In MS approach, the regime ${S}_{t}$ is assumed to follow a hidden m-state Markov chain, whereby the probability of remaining in regimes is assumed to be exogenous and constant. Equation (3) describes conditional probabilities in an exogenous transition matrix P framework:

$Pr\left(s{}_{t+1}=j|{s}_{t=i}\right)={p}_{ij}$

$P=\left[\begin{array}{cccc}{p}_{11}& {p}_{12}& \cdots & {p}_{1m}\\ {p}_{21}& {p}_{22}& \dots & {p}_{2m}\\ \vdots & \vdots & \ddots & \vdots \\ {p}_{m1}& {p}_{m2}& \cdots & {p}_{mm}\end{array}\right]$ (3)

In an m-state model, there are $m\times m$ conditional transition probabilities. These transition probabilities highlight switching behavior of the macroeconomic variables in different regimes across t time.

3.1.1. Estimation

Since MS approach involves joint estimation of all the parameters and the hidden Markov chain, the likelihood function tends to follow a recursive nature. Under these conditions, the model can however be estimated by applying the Expectations-Maximization algorithm (Hamilton [44] and Krolzig [45] ). The first expectations step conjectures the hidden Markov chain for a given set of parameters and the second step maximization re-estimates the parameters for the inferred Markov chain until the convergence is achieved. The algorithm estimates parameters associated with each regime, the transition probability matrix and an optimal inference of the hidden Markov chain followed by the regime or in simpler terms, smooth probabilities for the existence of respective regimes. As the primary objective of the study is to derive relationship between endogenous variables and fundamental disturbances across different regimes, the identification problem relating to structural shocks arises. The EM algorithm gives estimates of only variance-covariance matrix ${\text{\Sigma}}_{1},\cdots ,{\text{\Sigma}}_{m}$ and not the matrices ${A}_{1},\cdots ,{A}_{m}$ . In order to identify it, some restrictions are to be imposed on the unrestricted parameter estimates (Sims [29] ). Each matrix ${A}_{i}$ has ${K}^{2}$ elements to be identified, so ${K}^{2}$ restrictions are to be imposed. However, the identity ${A}_{i}{{A}^{\prime}}_{i}={\text{\Sigma}}_{i}$ from Equation (2) imposes $K\left(K+1\right)/2$ restrictions because of the symmetry of variance-covariance matrix leaving $K\left(K-1\right)/2$ missing restrictions. The endogenous variables are ordered on the pretext that the fundamental disturbances have a contemporaneous impact on the first variable itself and variables ranked below it. It can be generated from a Choleski decomposition of matrix leaving matrix ${A}_{i}$ lower triangular and exactly identified. In the present study, variables are ordered as industrial production, consumer price index and global crude oil prices as a recursive structure for the model. It is based on the assumption that global crude prices react more instantaneously at the arrival of any news (liquidity in commodity markets) as compared to other variables (Ehrmann et al. [42] ).

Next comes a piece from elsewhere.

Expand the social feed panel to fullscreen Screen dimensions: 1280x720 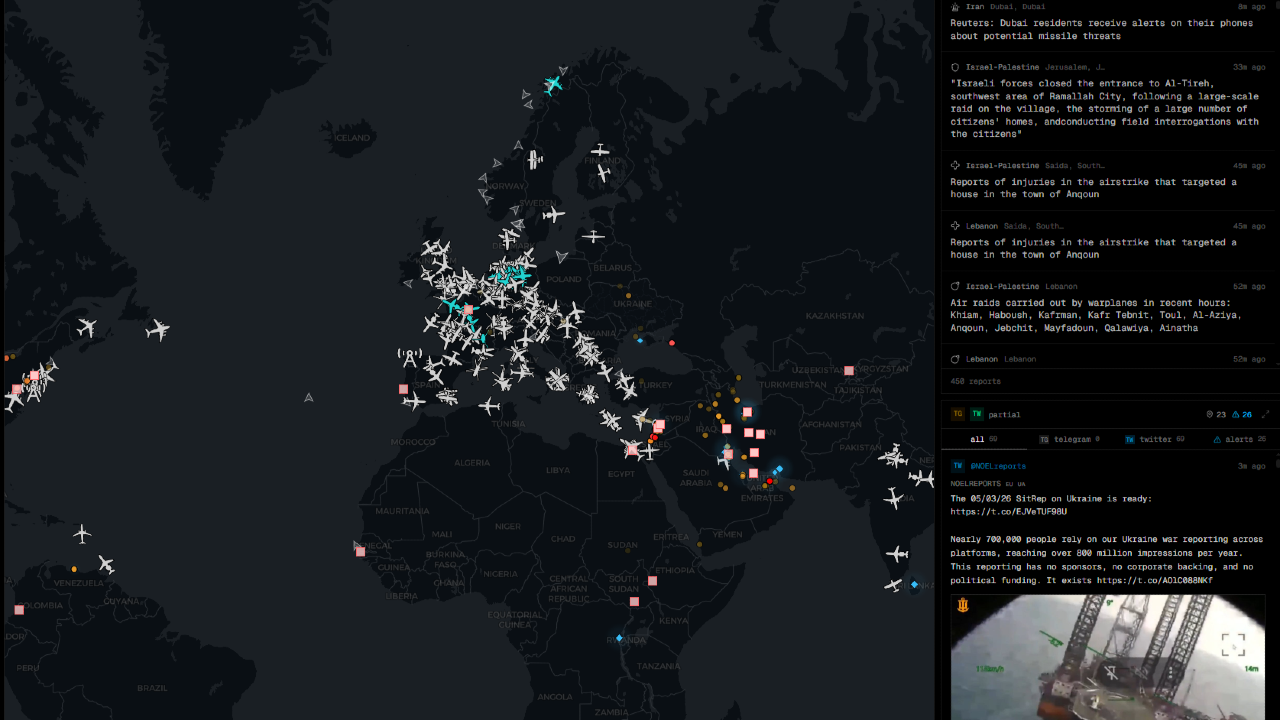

3.1.2. Regime-Dependent Impulse Response Functions

Conventional impulse responses highlight expected changes (responses) in the endogenous variables on account of one standard deviation shock to one of the residuals. In MS approach, regime-dependent impulse responses are conditional on a given regime at the time of disturbance and expected duration of the regime. There are around $m{K}^{2}$ regime-dependent impulse response functions corresponding to K endogenous variables reacting to K disturbances in m regimes. Equation (4) describes regime-dependent impulse response functions for regime i. It identifies expected changes in endogenous variables at time t + h to a one standard deviation shock to the k-th fundamental disturbance at time t, conditional on regime i.

${\frac{\partial {E}_{t}{X}_{t+h}}{\partial {u}_{k,t}}|}_{{s}_{t}=\cdots ={s}_{t+h}=i}={\theta}_{ki,h}\text{\hspace{0.17em}}\text{\hspace{0.17em}}\text{\hspace{0.17em}}\text{for}\text{\hspace{0.17em}}h\ge 0$ (4)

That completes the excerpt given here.